**Work task:** Reproduce the listing that follows, line for line.

**Information shown:**
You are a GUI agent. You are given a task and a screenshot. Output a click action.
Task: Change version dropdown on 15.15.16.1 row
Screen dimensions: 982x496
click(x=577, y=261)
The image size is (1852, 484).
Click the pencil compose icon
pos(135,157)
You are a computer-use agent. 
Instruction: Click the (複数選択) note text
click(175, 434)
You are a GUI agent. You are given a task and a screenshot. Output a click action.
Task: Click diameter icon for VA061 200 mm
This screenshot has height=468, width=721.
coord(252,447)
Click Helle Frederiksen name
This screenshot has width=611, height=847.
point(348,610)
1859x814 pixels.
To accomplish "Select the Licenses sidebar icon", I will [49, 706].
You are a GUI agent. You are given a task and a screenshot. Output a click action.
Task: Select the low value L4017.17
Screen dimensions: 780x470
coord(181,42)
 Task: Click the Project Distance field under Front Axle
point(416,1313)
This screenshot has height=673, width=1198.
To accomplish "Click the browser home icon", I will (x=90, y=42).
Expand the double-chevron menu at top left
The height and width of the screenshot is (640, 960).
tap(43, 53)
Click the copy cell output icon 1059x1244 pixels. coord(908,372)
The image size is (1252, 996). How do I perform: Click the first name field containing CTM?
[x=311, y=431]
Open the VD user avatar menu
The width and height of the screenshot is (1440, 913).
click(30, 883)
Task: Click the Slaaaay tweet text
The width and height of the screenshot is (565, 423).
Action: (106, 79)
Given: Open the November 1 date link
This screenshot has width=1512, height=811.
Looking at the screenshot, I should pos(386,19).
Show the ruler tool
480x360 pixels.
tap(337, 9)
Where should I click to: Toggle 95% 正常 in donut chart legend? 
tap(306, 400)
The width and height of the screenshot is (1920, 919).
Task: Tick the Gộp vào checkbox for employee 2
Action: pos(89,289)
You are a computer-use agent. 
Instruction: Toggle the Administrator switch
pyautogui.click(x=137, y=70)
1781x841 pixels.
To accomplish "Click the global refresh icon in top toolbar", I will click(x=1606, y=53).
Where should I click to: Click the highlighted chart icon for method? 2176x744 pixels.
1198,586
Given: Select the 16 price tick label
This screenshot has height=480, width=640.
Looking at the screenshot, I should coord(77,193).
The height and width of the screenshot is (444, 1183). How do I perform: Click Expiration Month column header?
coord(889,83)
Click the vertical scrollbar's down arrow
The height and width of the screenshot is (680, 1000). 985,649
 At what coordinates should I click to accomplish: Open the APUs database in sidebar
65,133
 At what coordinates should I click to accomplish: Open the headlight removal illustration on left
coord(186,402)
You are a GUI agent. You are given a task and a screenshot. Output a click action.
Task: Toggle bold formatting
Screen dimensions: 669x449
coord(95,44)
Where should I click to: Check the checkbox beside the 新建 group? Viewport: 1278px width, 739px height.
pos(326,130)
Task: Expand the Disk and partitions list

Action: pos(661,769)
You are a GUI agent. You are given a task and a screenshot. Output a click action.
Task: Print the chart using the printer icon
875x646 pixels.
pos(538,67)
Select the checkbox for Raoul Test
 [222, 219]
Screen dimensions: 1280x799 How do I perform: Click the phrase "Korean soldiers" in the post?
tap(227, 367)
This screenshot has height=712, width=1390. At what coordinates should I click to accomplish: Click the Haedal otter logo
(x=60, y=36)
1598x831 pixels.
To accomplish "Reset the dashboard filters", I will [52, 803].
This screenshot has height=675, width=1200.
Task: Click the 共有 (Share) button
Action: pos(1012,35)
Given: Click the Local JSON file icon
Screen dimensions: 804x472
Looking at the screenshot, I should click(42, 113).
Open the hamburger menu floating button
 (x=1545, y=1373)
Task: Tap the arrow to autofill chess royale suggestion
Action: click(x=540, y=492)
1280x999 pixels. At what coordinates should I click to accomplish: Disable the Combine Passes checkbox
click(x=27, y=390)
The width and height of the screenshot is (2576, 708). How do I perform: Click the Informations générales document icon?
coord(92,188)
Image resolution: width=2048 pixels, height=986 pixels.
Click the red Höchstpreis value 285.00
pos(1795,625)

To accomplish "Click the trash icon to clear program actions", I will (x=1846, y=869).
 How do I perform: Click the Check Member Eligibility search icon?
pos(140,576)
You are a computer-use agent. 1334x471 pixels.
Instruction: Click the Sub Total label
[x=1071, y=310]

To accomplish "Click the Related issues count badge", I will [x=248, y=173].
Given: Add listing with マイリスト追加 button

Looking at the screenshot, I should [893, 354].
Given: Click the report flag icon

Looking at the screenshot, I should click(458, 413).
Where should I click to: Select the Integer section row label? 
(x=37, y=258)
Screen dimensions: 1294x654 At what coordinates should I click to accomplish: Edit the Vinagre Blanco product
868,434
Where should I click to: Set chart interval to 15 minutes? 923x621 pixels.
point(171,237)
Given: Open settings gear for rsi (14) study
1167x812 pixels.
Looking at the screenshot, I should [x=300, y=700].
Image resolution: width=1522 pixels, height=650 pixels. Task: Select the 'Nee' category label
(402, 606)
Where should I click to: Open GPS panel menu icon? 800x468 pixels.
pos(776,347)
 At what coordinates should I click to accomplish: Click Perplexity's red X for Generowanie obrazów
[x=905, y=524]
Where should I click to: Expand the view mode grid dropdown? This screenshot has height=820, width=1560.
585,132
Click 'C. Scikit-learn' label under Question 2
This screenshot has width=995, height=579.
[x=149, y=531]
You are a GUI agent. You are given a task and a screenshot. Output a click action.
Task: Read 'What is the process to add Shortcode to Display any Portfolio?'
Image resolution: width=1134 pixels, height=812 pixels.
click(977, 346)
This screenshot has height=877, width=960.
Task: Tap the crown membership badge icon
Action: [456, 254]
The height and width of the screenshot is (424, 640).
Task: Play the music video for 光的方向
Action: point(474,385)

**Response for this exercise:**
You are a GUI agent. You are given a task and a screenshot. Output a click action.
Task: Change version dropdown on 15.15.16.1 row
Screen dimensions: 982x496
click(x=577, y=261)
The image size is (1852, 484).
Click the pencil compose icon
pos(135,157)
You are a computer-use agent. 
Instruction: Click the (複数選択) note text
click(175, 434)
You are a GUI agent. You are given a task and a screenshot. Output a click action.
Task: Click diameter icon for VA061 200 mm
This screenshot has height=468, width=721.
coord(252,447)
Click Helle Frederiksen name
This screenshot has width=611, height=847.
point(348,610)
1859x814 pixels.
To accomplish "Select the Licenses sidebar icon", I will [49, 706].
You are a GUI agent. You are given a task and a screenshot. Output a click action.
Task: Select the low value L4017.17
Screen dimensions: 780x470
coord(181,42)
 Task: Click the Project Distance field under Front Axle
point(416,1313)
This screenshot has height=673, width=1198.
To accomplish "Click the browser home icon", I will (x=90, y=42).
Expand the double-chevron menu at top left
The height and width of the screenshot is (640, 960).
tap(43, 53)
Click the copy cell output icon 1059x1244 pixels. coord(908,372)
The image size is (1252, 996). How do I perform: Click the first name field containing CTM?
[x=311, y=431]
Open the VD user avatar menu
The width and height of the screenshot is (1440, 913).
click(30, 883)
Task: Click the Slaaaay tweet text
The width and height of the screenshot is (565, 423).
Action: (106, 79)
Given: Open the November 1 date link
This screenshot has width=1512, height=811.
Looking at the screenshot, I should pos(386,19).
Show the ruler tool
480x360 pixels.
tap(337, 9)
Where should I click to: Toggle 95% 正常 in donut chart legend? 
tap(306, 400)
The width and height of the screenshot is (1920, 919).
Task: Tick the Gộp vào checkbox for employee 2
Action: pos(89,289)
You are a computer-use agent. 
Instruction: Toggle the Administrator switch
pyautogui.click(x=137, y=70)
1781x841 pixels.
To accomplish "Click the global refresh icon in top toolbar", I will click(x=1606, y=53).
Where should I click to: Click the highlighted chart icon for method? 2176x744 pixels.
1198,586
Given: Select the 16 price tick label
This screenshot has height=480, width=640.
Looking at the screenshot, I should coord(77,193).
The height and width of the screenshot is (444, 1183). How do I perform: Click Expiration Month column header?
coord(889,83)
Click the vertical scrollbar's down arrow
The height and width of the screenshot is (680, 1000). 985,649
 At what coordinates should I click to accomplish: Open the APUs database in sidebar
65,133
 At what coordinates should I click to accomplish: Open the headlight removal illustration on left
coord(186,402)
You are a GUI agent. You are given a task and a screenshot. Output a click action.
Task: Toggle bold formatting
Screen dimensions: 669x449
coord(95,44)
Where should I click to: Check the checkbox beside the 新建 group? Viewport: 1278px width, 739px height.
pos(326,130)
Task: Expand the Disk and partitions list

Action: pos(661,769)
You are a GUI agent. You are given a task and a screenshot. Output a click action.
Task: Print the chart using the printer icon
875x646 pixels.
pos(538,67)
Select the checkbox for Raoul Test
 [222, 219]
Screen dimensions: 1280x799 How do I perform: Click the phrase "Korean soldiers" in the post?
tap(227, 367)
This screenshot has height=712, width=1390. At what coordinates should I click to accomplish: Click the Haedal otter logo
(x=60, y=36)
1598x831 pixels.
To accomplish "Reset the dashboard filters", I will [52, 803].
This screenshot has height=675, width=1200.
Task: Click the 共有 (Share) button
Action: pos(1012,35)
Given: Click the Local JSON file icon
Screen dimensions: 804x472
Looking at the screenshot, I should click(42, 113).
Open the hamburger menu floating button
 (x=1545, y=1373)
Task: Tap the arrow to autofill chess royale suggestion
Action: click(x=540, y=492)
1280x999 pixels. At what coordinates should I click to accomplish: Disable the Combine Passes checkbox
click(x=27, y=390)
The width and height of the screenshot is (2576, 708). How do I perform: Click the Informations générales document icon?
coord(92,188)
Image resolution: width=2048 pixels, height=986 pixels.
Click the red Höchstpreis value 285.00
pos(1795,625)

To accomplish "Click the trash icon to clear program actions", I will (x=1846, y=869).
 How do I perform: Click the Check Member Eligibility search icon?
pos(140,576)
You are a computer-use agent. 1334x471 pixels.
Instruction: Click the Sub Total label
[x=1071, y=310]

To accomplish "Click the Related issues count badge", I will [x=248, y=173].
Given: Add listing with マイリスト追加 button

Looking at the screenshot, I should [893, 354].
Given: Click the report flag icon

Looking at the screenshot, I should click(458, 413).
Where should I click to: Select the Integer section row label? 
(x=37, y=258)
Screen dimensions: 1294x654 At what coordinates should I click to accomplish: Edit the Vinagre Blanco product
868,434
Where should I click to: Set chart interval to 15 minutes? 923x621 pixels.
point(171,237)
Given: Open settings gear for rsi (14) study
1167x812 pixels.
Looking at the screenshot, I should [x=300, y=700].
Image resolution: width=1522 pixels, height=650 pixels. Task: Select the 'Nee' category label
(402, 606)
Where should I click to: Open GPS panel menu icon? 800x468 pixels.
pos(776,347)
 At what coordinates should I click to accomplish: Click Perplexity's red X for Generowanie obrazów
[x=905, y=524]
Where should I click to: Expand the view mode grid dropdown? This screenshot has height=820, width=1560.
585,132
Click 'C. Scikit-learn' label under Question 2
This screenshot has width=995, height=579.
[x=149, y=531]
You are a GUI agent. You are given a task and a screenshot. Output a click action.
Task: Read 'What is the process to add Shortcode to Display any Portfolio?'
Image resolution: width=1134 pixels, height=812 pixels.
click(977, 346)
This screenshot has height=877, width=960.
Task: Tap the crown membership badge icon
Action: [456, 254]
The height and width of the screenshot is (424, 640).
Task: Play the music video for 光的方向
Action: point(474,385)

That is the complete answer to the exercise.